THE PROBLEM — When the word "computer" shows up in a line of the records below, copy that line.

Saved entries
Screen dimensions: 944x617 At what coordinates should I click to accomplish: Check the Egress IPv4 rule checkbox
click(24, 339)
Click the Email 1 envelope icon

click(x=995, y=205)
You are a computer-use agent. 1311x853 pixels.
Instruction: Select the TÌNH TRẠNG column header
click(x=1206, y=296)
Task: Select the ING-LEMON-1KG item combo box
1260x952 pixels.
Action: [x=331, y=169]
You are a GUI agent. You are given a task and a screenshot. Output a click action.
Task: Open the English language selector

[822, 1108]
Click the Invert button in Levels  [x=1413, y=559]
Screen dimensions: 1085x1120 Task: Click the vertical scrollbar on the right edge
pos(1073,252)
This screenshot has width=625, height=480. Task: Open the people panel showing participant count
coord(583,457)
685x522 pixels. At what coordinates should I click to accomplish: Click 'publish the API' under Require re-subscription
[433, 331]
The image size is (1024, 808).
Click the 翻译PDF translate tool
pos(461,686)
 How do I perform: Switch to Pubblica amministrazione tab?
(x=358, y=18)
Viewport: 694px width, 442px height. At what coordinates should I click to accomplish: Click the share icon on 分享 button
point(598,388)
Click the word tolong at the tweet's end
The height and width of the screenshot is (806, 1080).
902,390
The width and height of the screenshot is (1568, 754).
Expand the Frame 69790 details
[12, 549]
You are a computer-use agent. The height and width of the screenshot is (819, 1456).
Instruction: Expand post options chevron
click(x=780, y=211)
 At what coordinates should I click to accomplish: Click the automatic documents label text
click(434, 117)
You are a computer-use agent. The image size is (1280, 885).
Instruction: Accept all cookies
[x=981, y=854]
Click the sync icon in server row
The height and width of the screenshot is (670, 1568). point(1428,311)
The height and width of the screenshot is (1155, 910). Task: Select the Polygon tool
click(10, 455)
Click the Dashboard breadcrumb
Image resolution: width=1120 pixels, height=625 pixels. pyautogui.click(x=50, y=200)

TASK RESPONSE —
You are a computer-use agent. 1311x853 pixels.
You are a computer-use agent. The height and width of the screenshot is (819, 1456).
You are a computer-use agent. The image size is (1280, 885).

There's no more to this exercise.